Most of the ensuing action takes place in Black's bare New York apartment, in what are increasingly claustrophobic scenes: Black fights a losing battle to persuade White to live. McCarthy doesn't seem to want to delve too deeply into White's back story, or whatever complex roots there may have been to his decision to jump, we only learn the broadest brush strokes, Black's seemingly un-intrusive questions nonetheless reveal a disconnectedness or alienation, at the heart of White's otherwise successful, privileged life. Black believes that he has the answer to White's troubles and he begins his own confessional-inspirational tale, which has a broadly Christian message (although the essence of it, hope, a purposeful life, etc. could as easily be found in any of the six major religions). White neatly sends back all of Black's arguments and the conversation increasingly takes on the tenor of a struggle to the death, with White's suicide being the constant spectre in the room.

So White argues and rejects but it is only when he gets up and strides out the door, still unconvinced that he has any purpose, that McCarthy neatly turns the tables on us.
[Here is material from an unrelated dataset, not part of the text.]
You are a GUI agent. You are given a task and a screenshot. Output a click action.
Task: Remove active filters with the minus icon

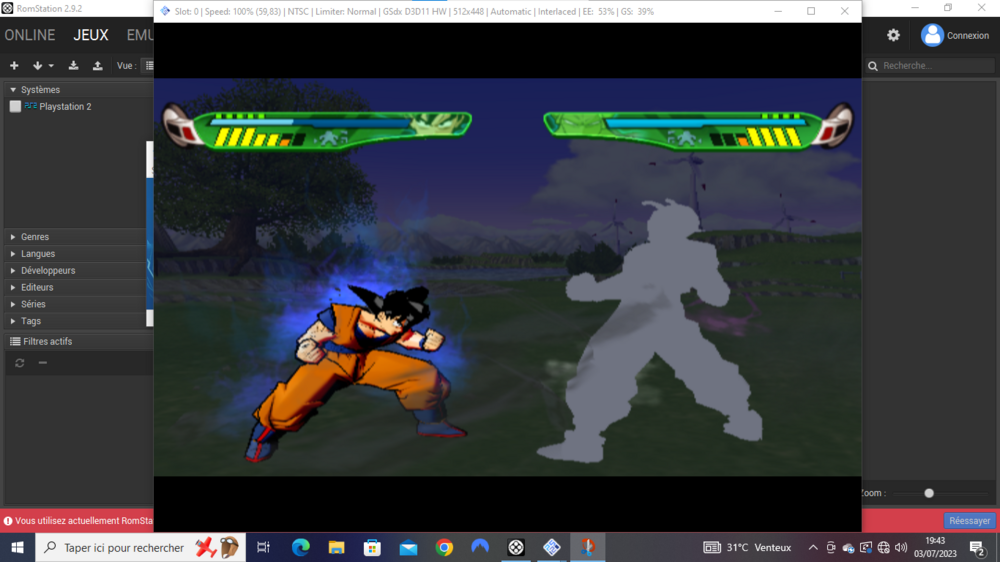tap(42, 363)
We now see our Good Samaritan gently coming apart. His guest has, it now seems, been accidentally dangerous to him and the existence or otherwise of God, at this precise moment seems to be beside the point: Black is bereft of the hope which had enabled him to take on his own troubles and deal with his traumatic past. As he falls apart in his own doorway, we feel every atom of McCarthy's sensitive rage: that White came to this room for help, never seeing that he was supposed to be it.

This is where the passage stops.